Committee members discussed the implications of generative AI for academic integrity, detection and the future of assessment, and raised concerns about wearables and emerging implantable devices.
Several members said policing student work with detectors will not scale as generative models and agentic AI evolve. Committee members urged shifting pedagogy and assessment design toward transferable, discipline‑specific tasks and process documentation rather than attempting to detect use of AI alone.
Audience and committee participants identified additional concerns: the speed of model improvements, vendor procurement and data‑security implications, equity (differences in student access to advanced tools or wearables), and occupational readiness if learners use AI to complete tasks without developing foundational skills.

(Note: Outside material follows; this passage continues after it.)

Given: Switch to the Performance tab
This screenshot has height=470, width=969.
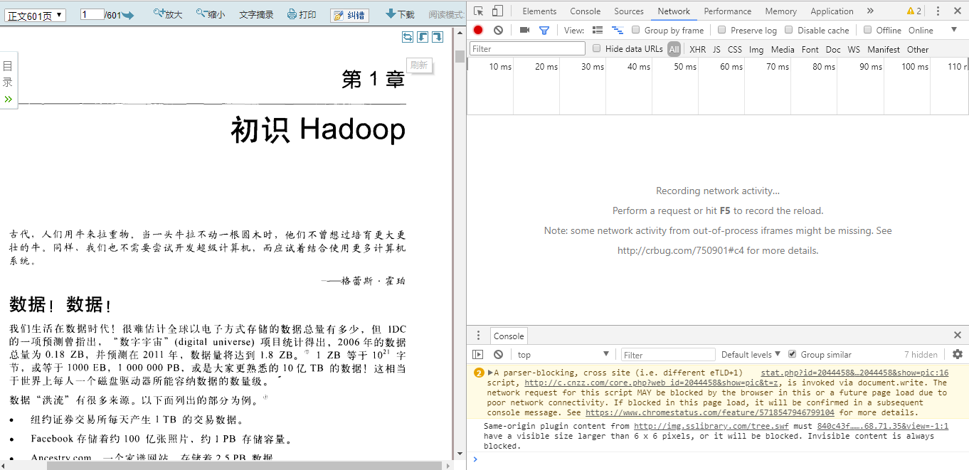Looking at the screenshot, I should click(x=728, y=11).
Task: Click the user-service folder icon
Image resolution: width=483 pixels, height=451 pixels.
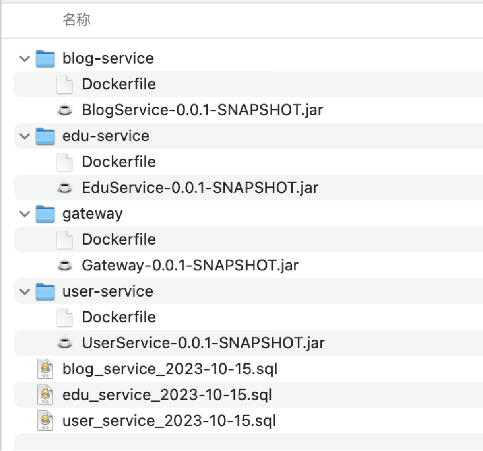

Discussion participants also flagged risk areas for institutional procurement and compliance: vendors adding AI features to existing contracts, the need for institutional certification and security review when systems process student or protected data, and the potential for wearables (hearables, glasses with AI, wrist devices or future implantable interfaces) to compromise exam integrity or capture sensitive biometric data.
Committee members recommended sustained activity on the topic, including recurring agenda items, coordination with the Texas Department of Information Resources and state procurement/compliance offices, and opportunities for institutions to share procurement lessons and collective approaches to vendor certification and training.
No policy changes or votes resulted from the discussion; members agreed to continue AI topics on future agendas and explore speaker invitations and working groups.